4.8. Computational Time Evaluation

To compare computational time, we exploit the assessed algorithms to encrypt the six test images, i.e., Lena, Fingerprint, Woman, Lake, Goldhill, and ChestXray, and record the running time of each algorithm. All algorithms are implemented with MATLAB R2014a and run on a computer with 3.4 GHz Intel Core i5-3570 CPU and 4.0 GB RAM. Table 6 presents computational time comparison among different algorithms. It is observed that our algorithm runs faster than the compared algorithms [6, 25, 31]. The fast speed of our algorithm is mainly contributed by the low complexity of double spiral scans.

5. Conclusions

In this paper, we have proposed an image encryption algorithm based on double spiral scans and chaotic maps. A key contribution is the double spiral scans, which can efficiently scramble pixels of image block. Moreover, content-based keys are generated and used to control the Lü chaotic system, so as to ensure our sensitivity to the change of input image.

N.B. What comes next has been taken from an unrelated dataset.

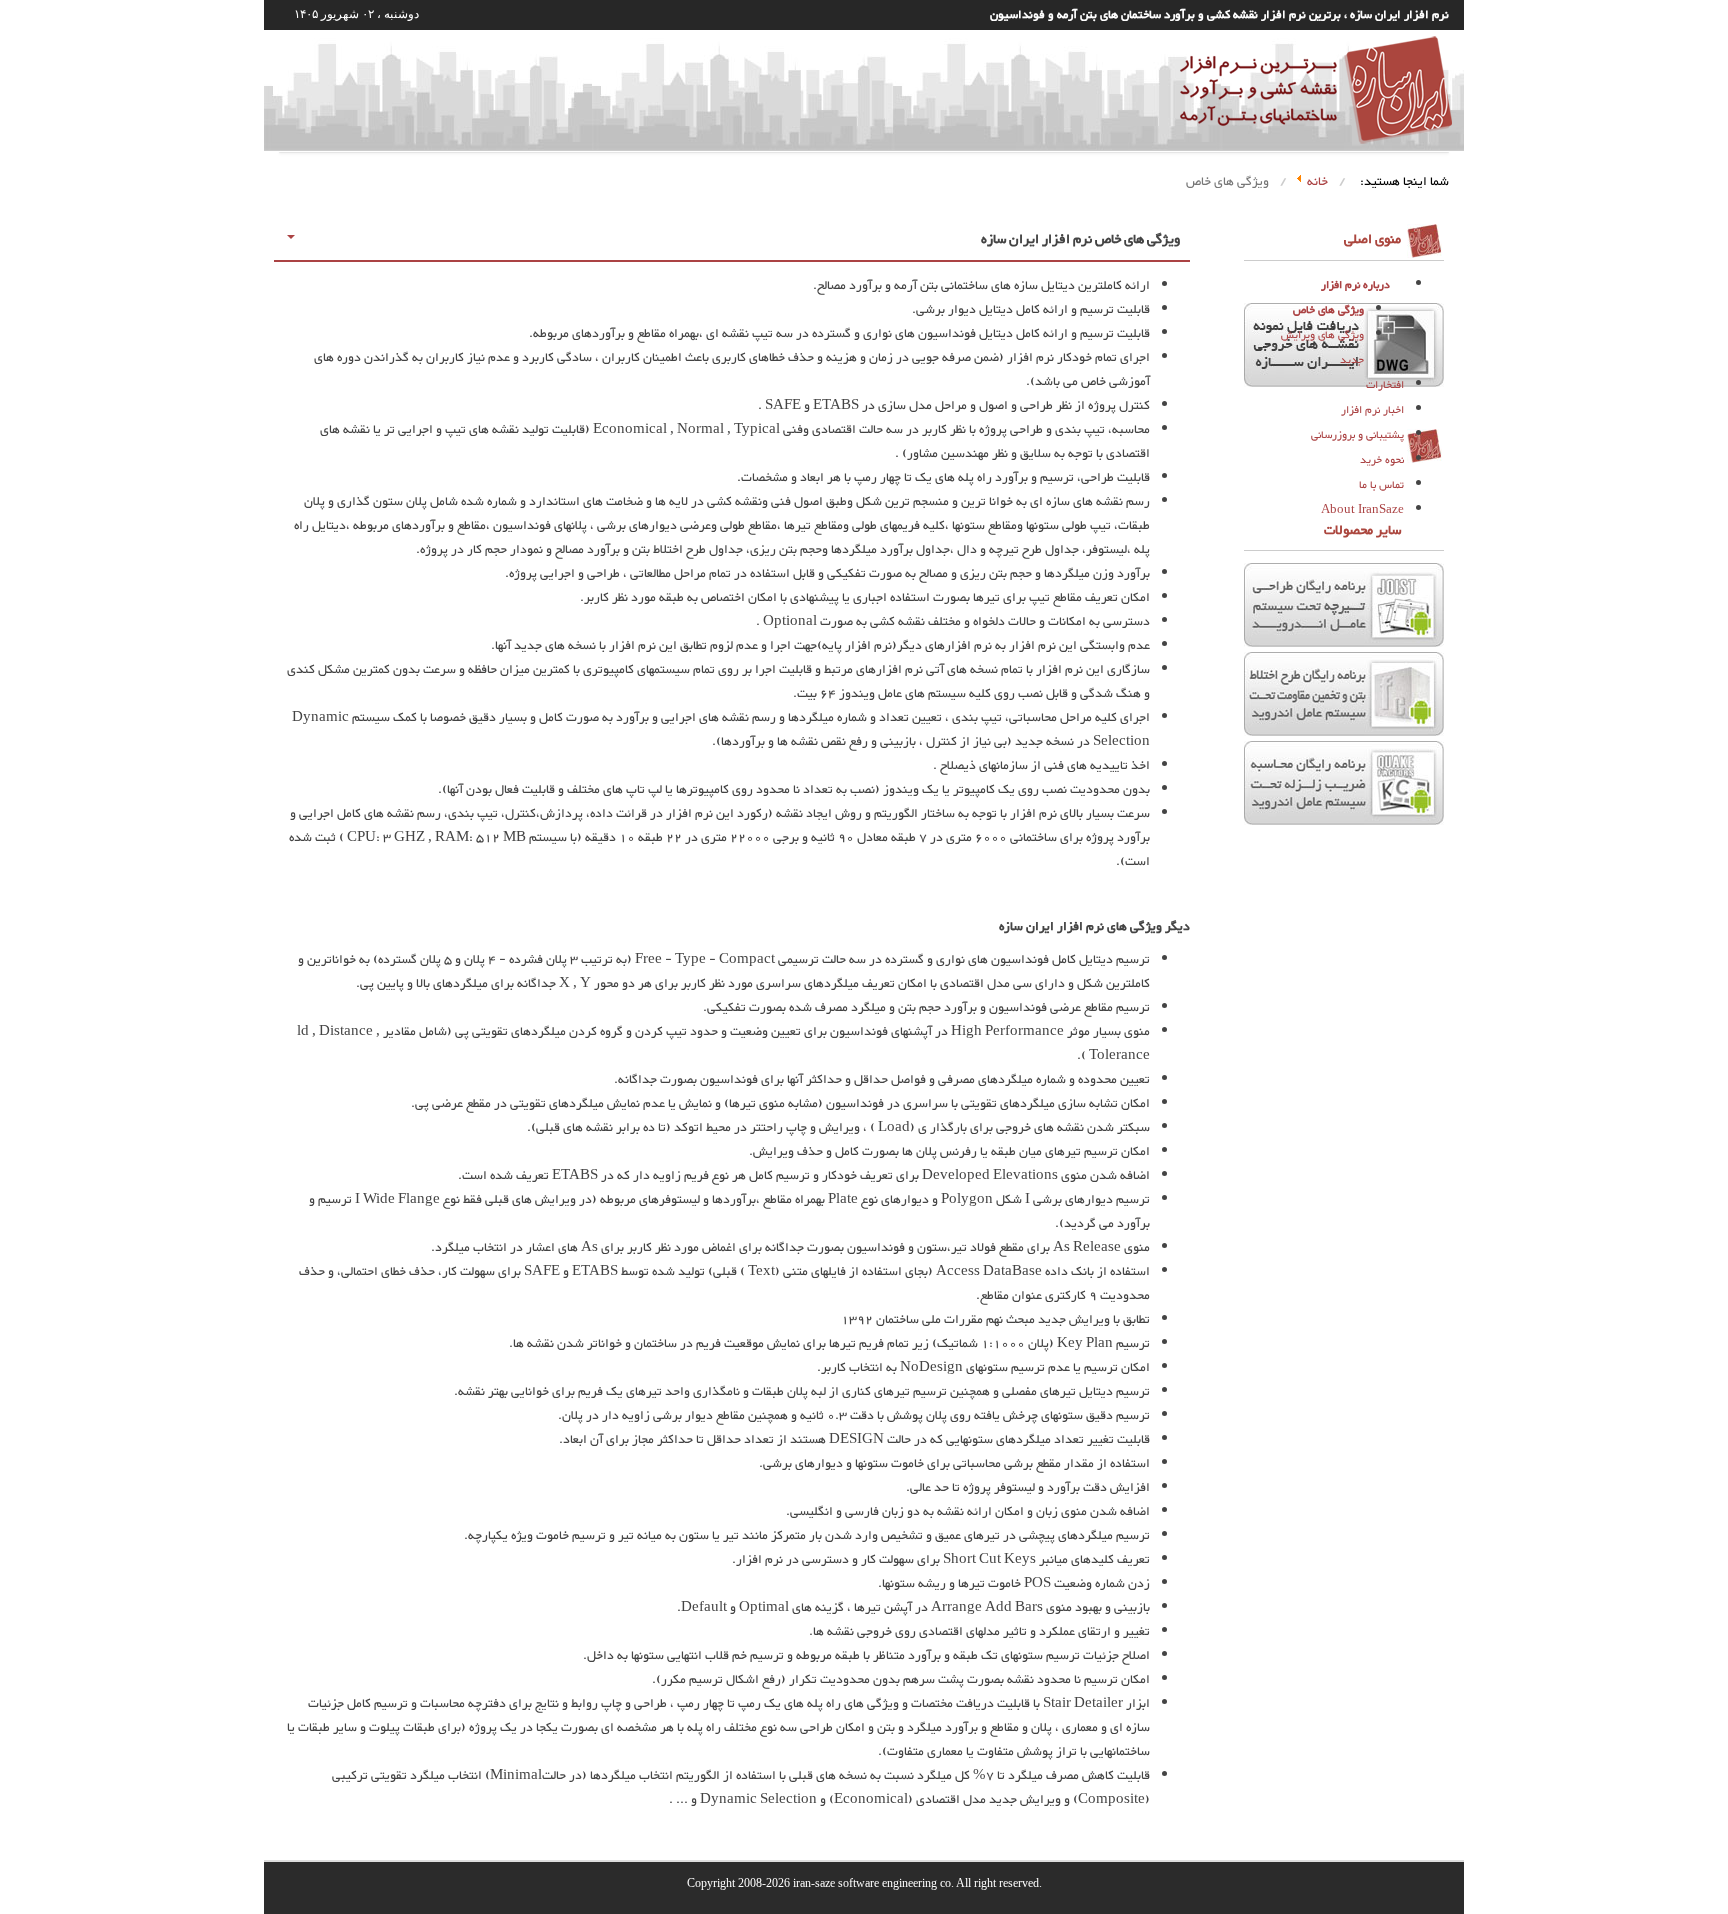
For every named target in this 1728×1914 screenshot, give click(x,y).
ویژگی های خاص (1328, 310)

Many experiments have been done and the results have illustrated that our algorithm has good encryption performance and outperforms some popular image encryption algorithms.

Data Availability

The images used to support the findings of this study are included within the article.

Conflicts of Interest

The authors declare that there are no conflicts of interest regarding the publication of this paper.

Acknowledgments

This work is partially supported by the National Natural Science Foundation of China (61562007, 61762017), Guangxi “Bagui Scholar” Teams for Innovation and Research, the Guangxi Natural Science Foundation (2017GXNSFAA198222), the Project of Guangxi Science and Technology (GuiKeAD17195062, GuiKeAD16380008), the Guangxi 1000-Plan of Training Middle-Aged/Young Teachers in Higher Education Institutions, the Guangxi Collaborative Innovation Center of Multi-Source Information Integration and Intelligent Processing, and the Project of the Guangxi Key Lab of Multi-Source Information Mining & Security (16-A-02-02).